*** Material supplied ***

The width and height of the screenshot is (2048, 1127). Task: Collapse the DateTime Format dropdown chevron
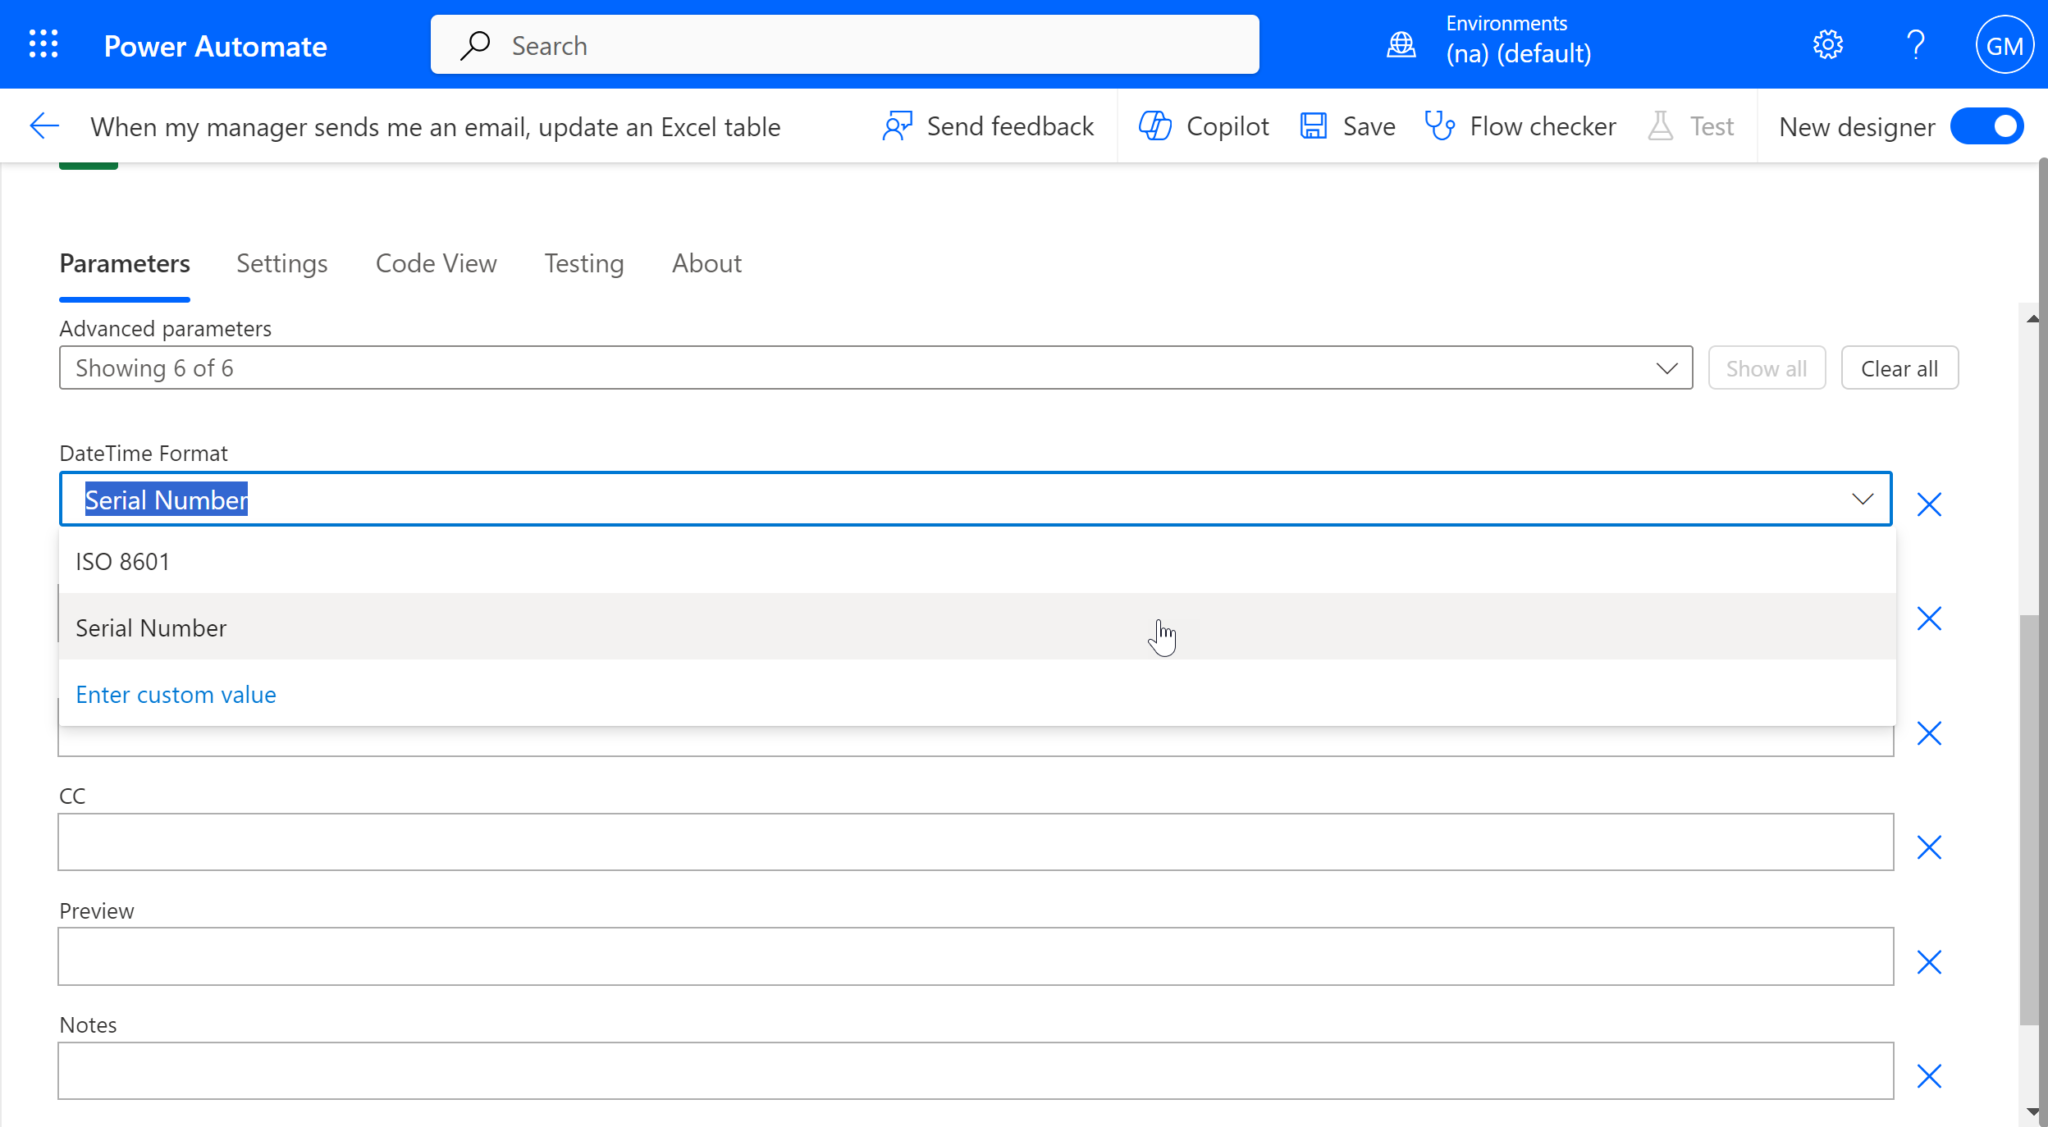coord(1861,499)
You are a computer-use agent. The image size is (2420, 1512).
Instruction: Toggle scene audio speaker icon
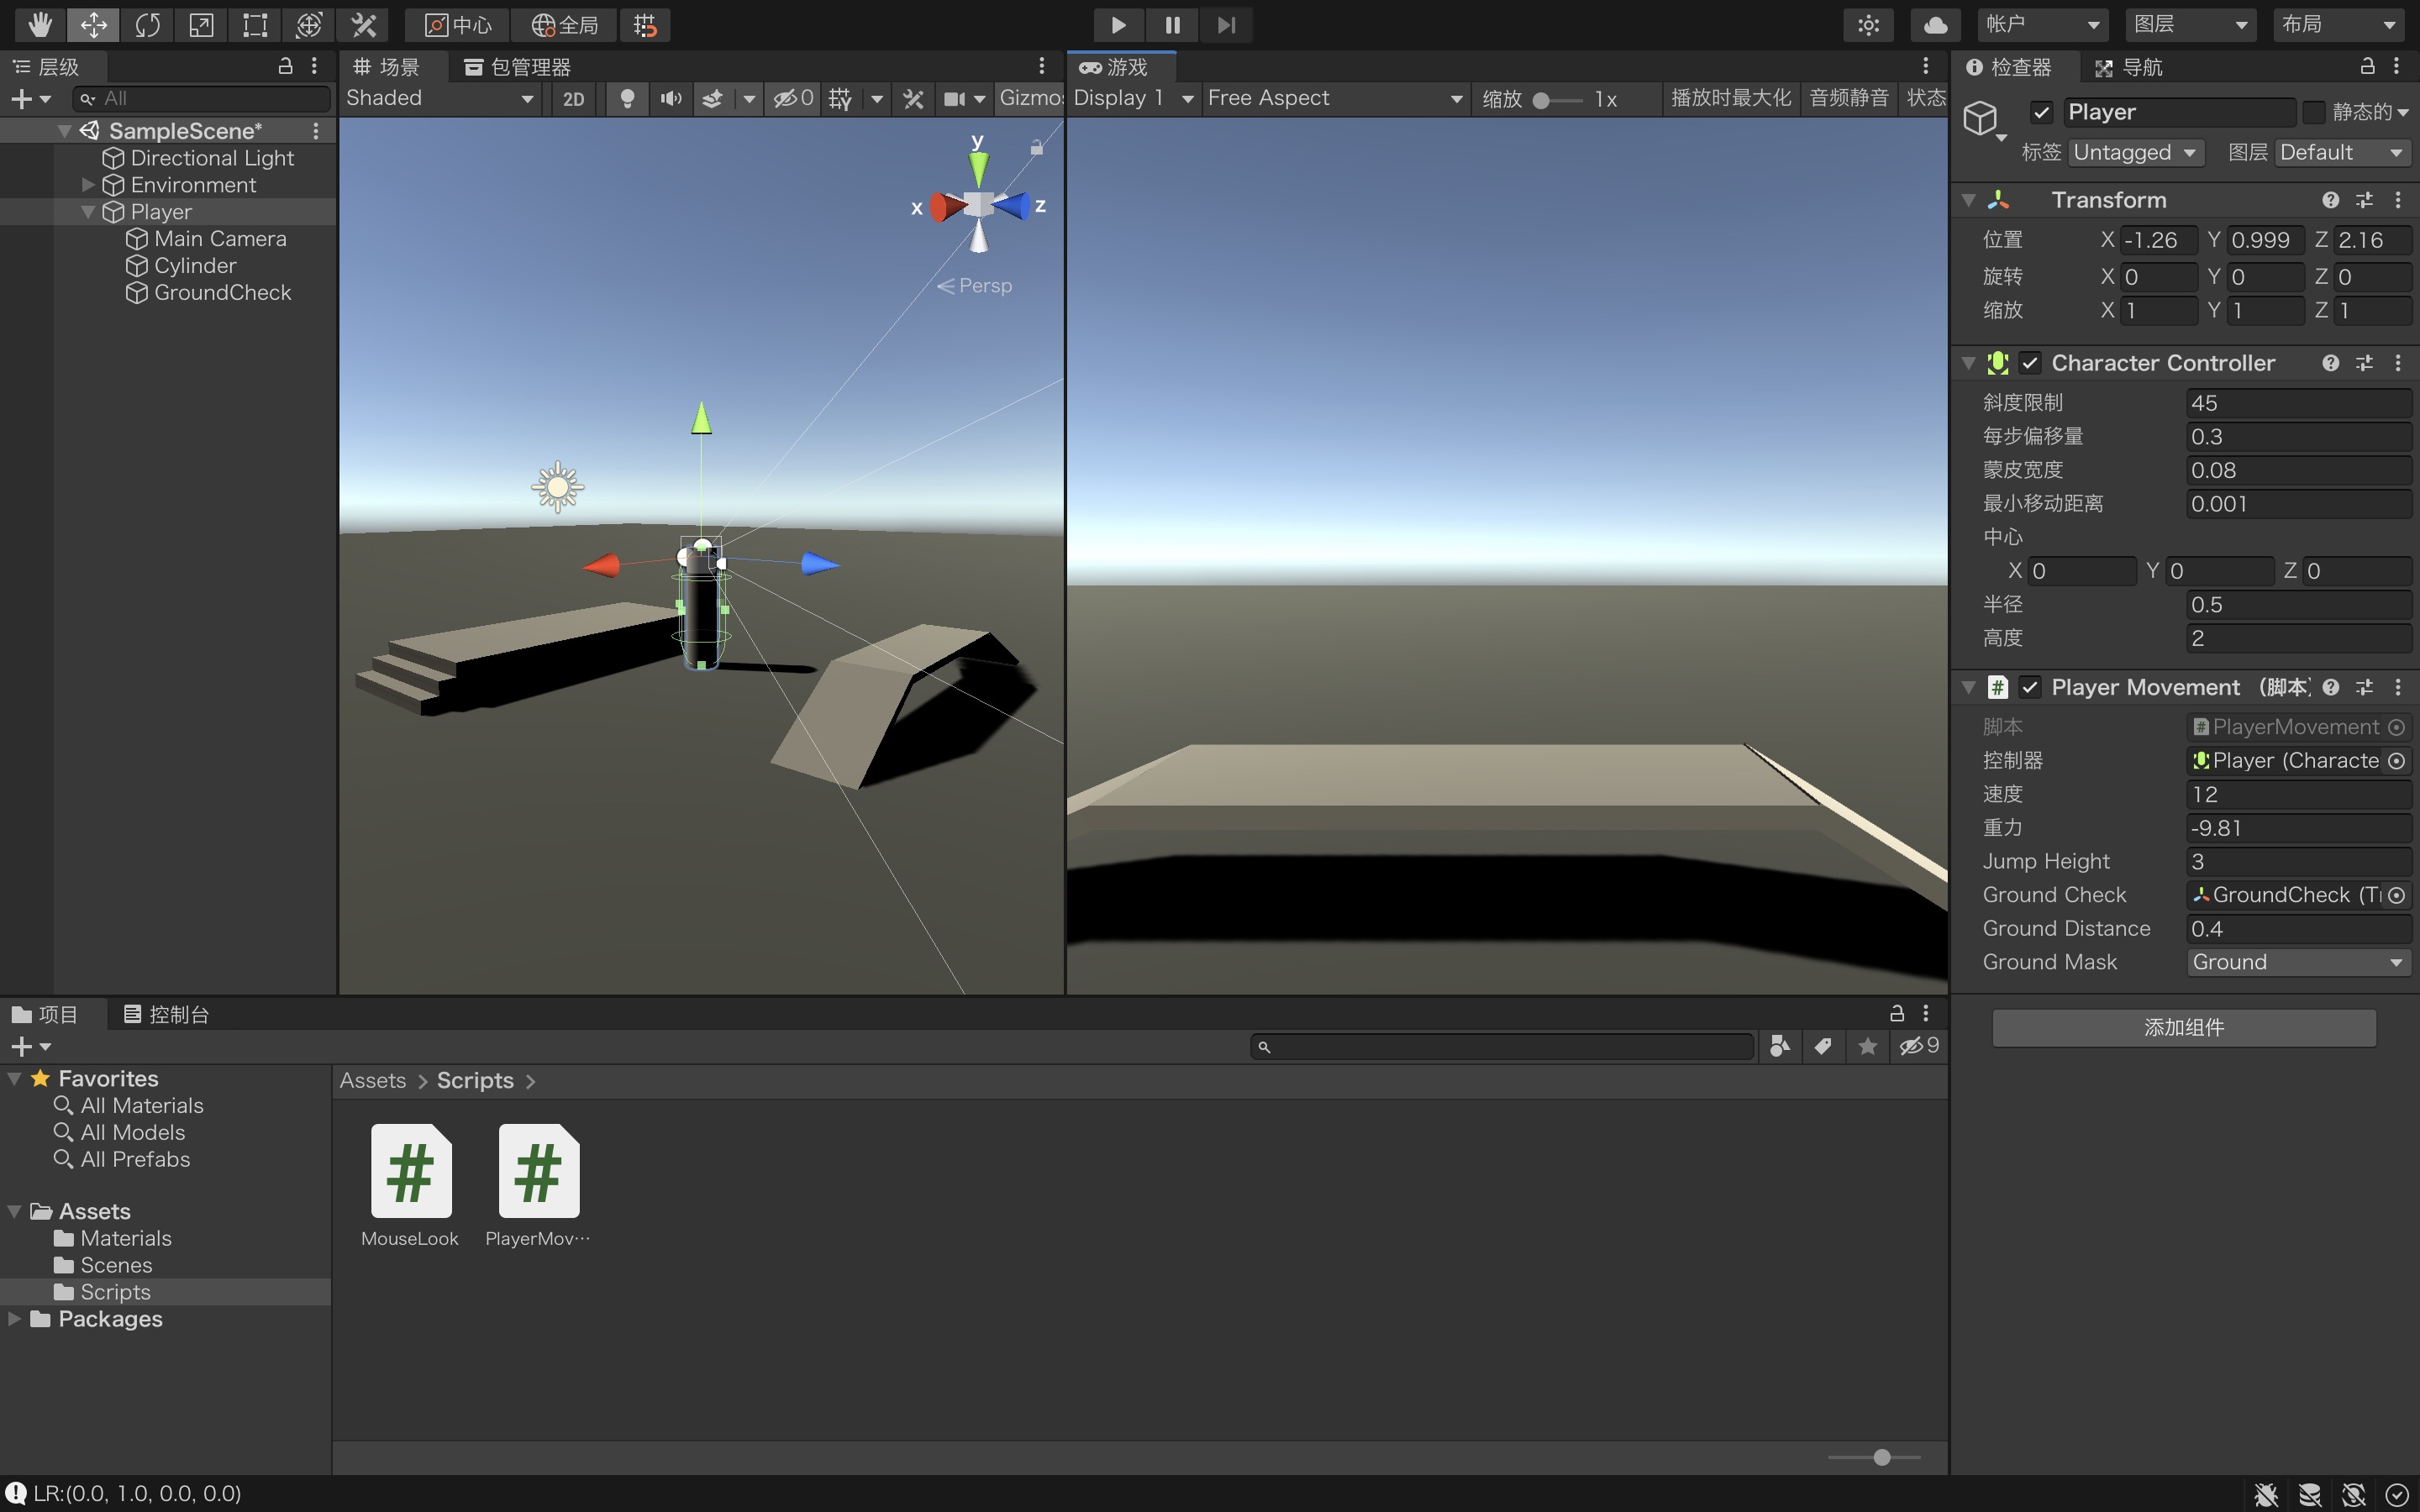(x=671, y=98)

*** End of Material supplied ***

Exercise brief: Transcribe the listing above in full and exactly; no pictures belong in the copy.

Solution to the problem:
The width and height of the screenshot is (2048, 1127). Task: Collapse the DateTime Format dropdown chevron
coord(1861,499)
You are a computer-use agent. The image size is (2420, 1512).
Instruction: Toggle scene audio speaker icon
(x=671, y=98)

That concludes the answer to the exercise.